Stream’s bill, which he introduced in mid-February, would cap tuition at 75 percent of what a receiving district would normally charge. Any money over that amount that has been paid out during the current school year would have to be refunded immediately to the sending districts, in this case Normandy and Riverview Gardens.

Both chambers would have the state accredit individual schools as well as school districts. But one part of the Senate bill that Stream said would be eliminated in the House would not allow the state to rank a district as unaccredited unless 55 percent of its schools were unaccredited.

Stream noted that in the case of Normandy, where four elementary schools are accredited but neither the high school nor the middle school is accredited, such provision would mandate that the district be accredited. But middle school and high school students would have no in-district option for transferring, because the district has only one of each level of school.

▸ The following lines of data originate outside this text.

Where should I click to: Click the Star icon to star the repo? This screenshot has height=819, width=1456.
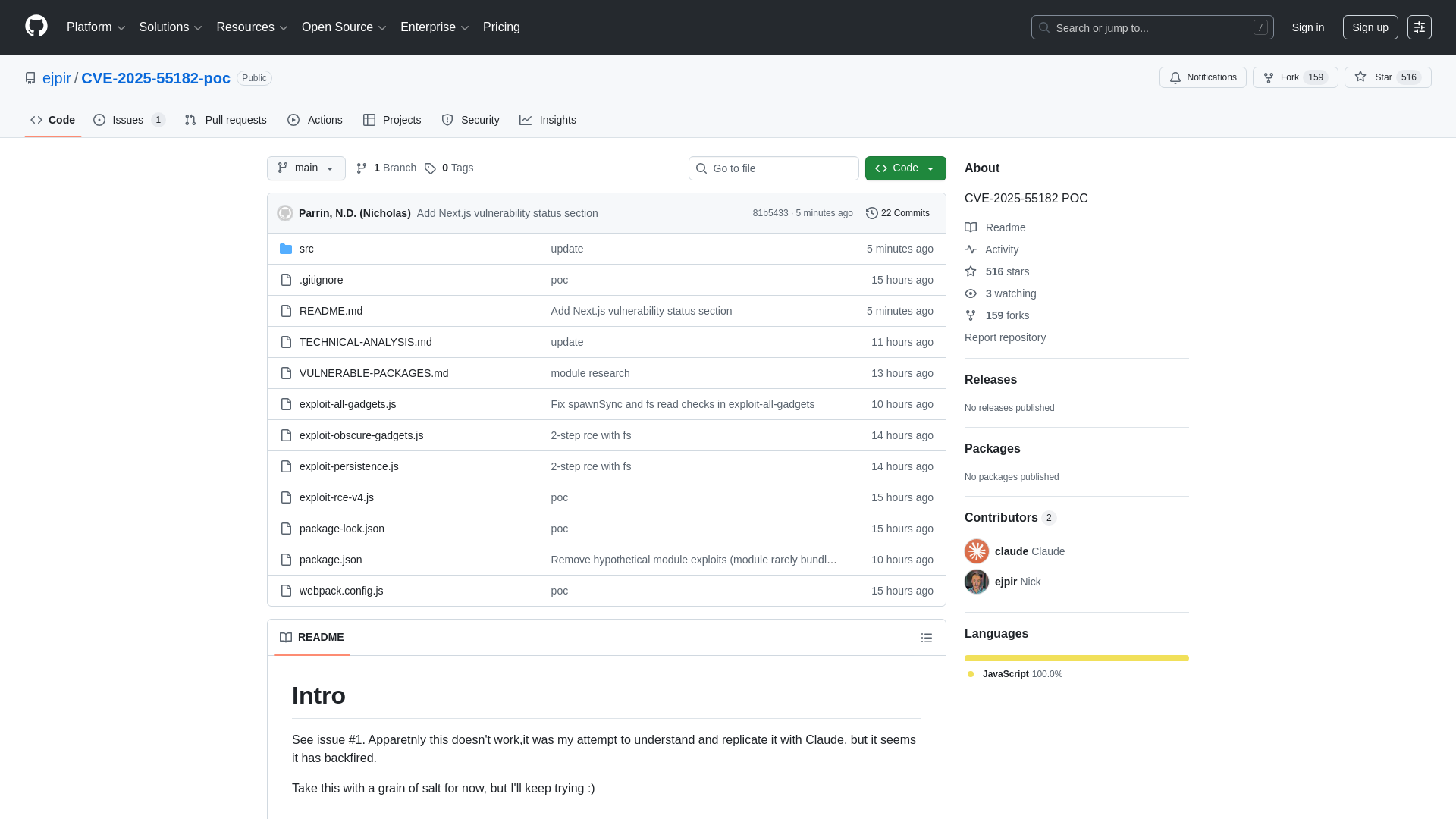(1360, 77)
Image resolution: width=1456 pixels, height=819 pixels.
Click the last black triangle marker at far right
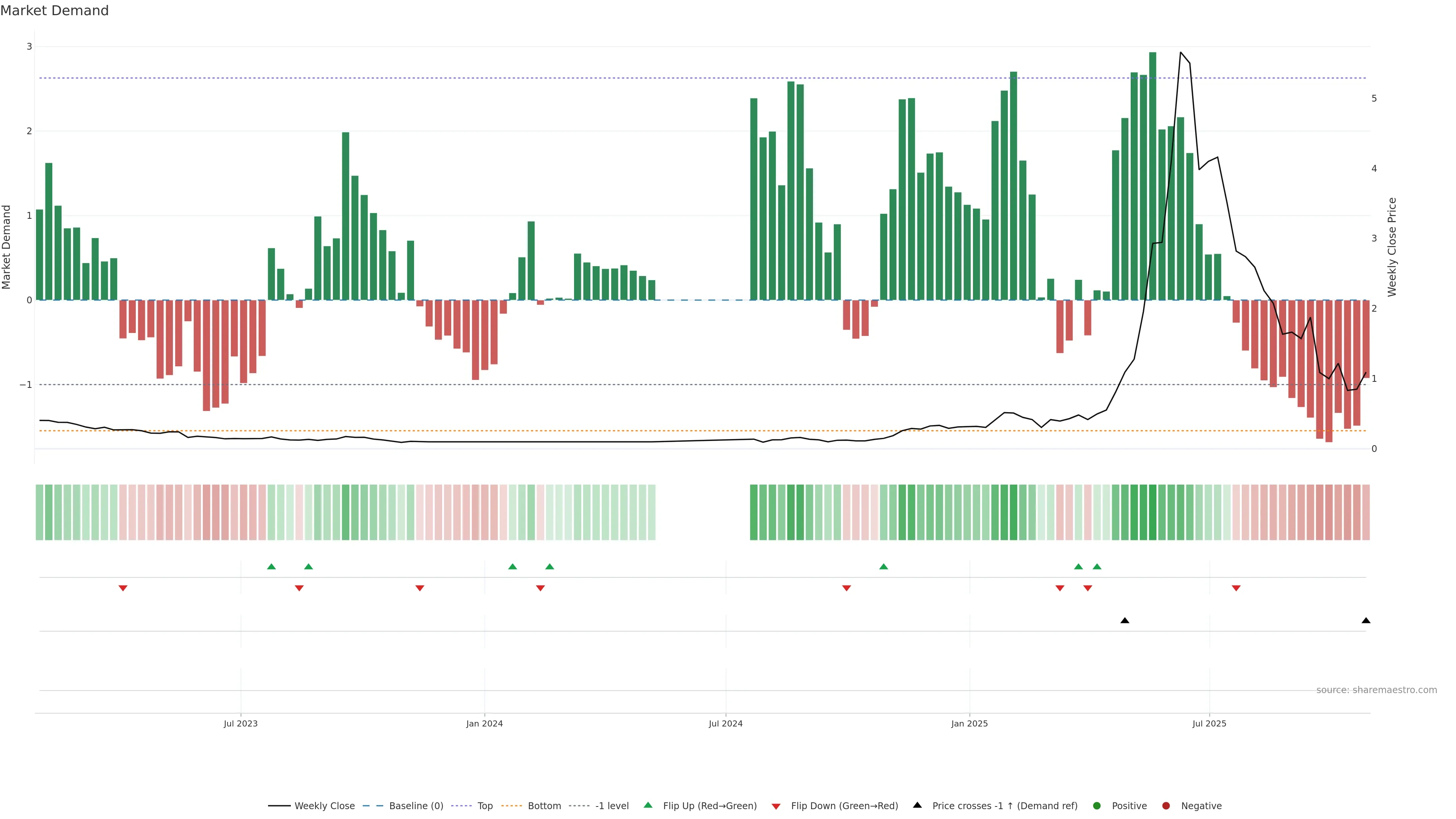[x=1366, y=621]
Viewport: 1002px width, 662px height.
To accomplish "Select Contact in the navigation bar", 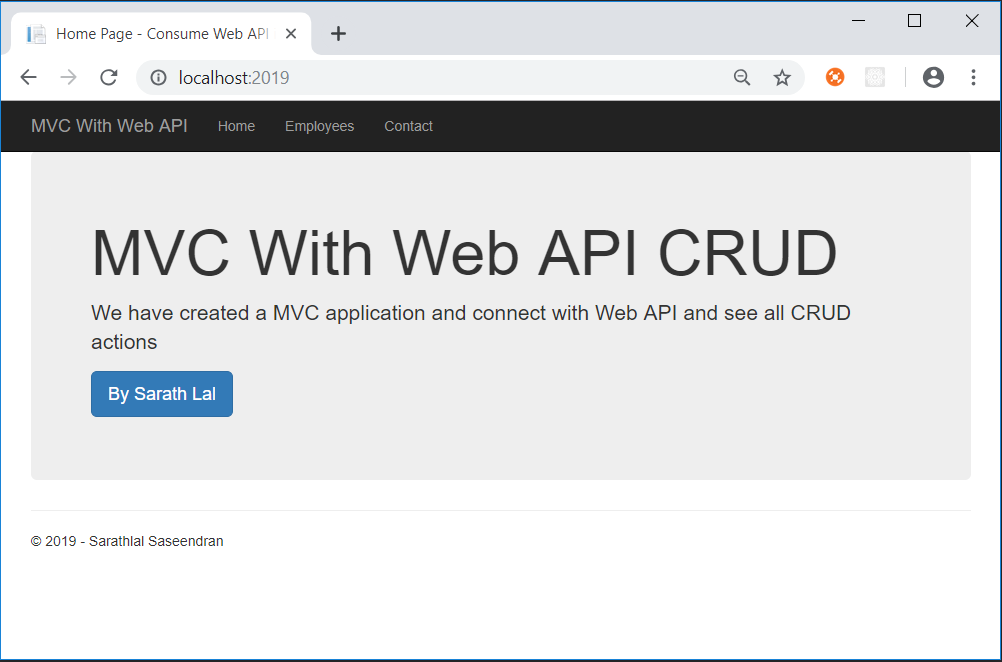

Stream acknowledged the oddity in that situation, but he added: “There’s only so much we can do.”

With the General Assembly set to adjourn May 16, Stream said he is “cautiously optimistic” that a transfer bill can pass both houses and be sent to Nixon. He said that groups that have blocked education bills in the past are likely to get on board with this one.

“We have to deal with outstate Republicans,” he said, “who are inclined not to vote for any reform or any changes, but this doesn’t apply to them. This only deals with unaccredited school districts. Therefore, they shouldn’t be worried about how it’s going to affect them in their district.

“We’re going to work hard to get it done. We’re working with a lot of different folks across the aisle and across the building to get this bill passed.”

Other provisions

In addition to the sections discussed above, Senate Bill 493 also includes these provisions:

Student promotion:

Schools and districts with a record of poor performance could not promote students at certain levels until they score at proficient levels in English and math. The grade levels and scores vary, depending on the school, with stricter provisions in place for schools in St. Louis and Kansas City.

Charter schools:

The state board of education must review the application for a charter in a timelier manner. When a sponsor notifies a charter school that it will be closing, DESE would have to withhold funds to make sure all of the school’s obligations are met.

Alternative governance:

The state school board could appoint members of an elected board to serve on a special administrative board, but that SAB could not have a majority of its members come from the elected board.

Transit student ratio:

Each year, DESE would calculate a ratio using the number of students enrolled in a district or school and the number of students who withdraw. Such transient ratios would be used in calculating a district’s academic performance; the scores of students who have not been enrolled in a district’s school for a certain length of time would not be counted fully toward that district’s performance score.

Parents:

When a district or building becomes unaccredited, parents or guardians of students must be notified of the change. The notification would have to include the transfer options. Underperforming schools would have to adopt a policy of home visits by school personnel. A special Parent Portal Fund would be established so parents would have access to school and student data and other information.

School hours:

A special state fund would be established so underperforming schools with a large percentage of students eligible for free or reduced-price lunches could increase the number of hours of instruction above the statutory minimum required.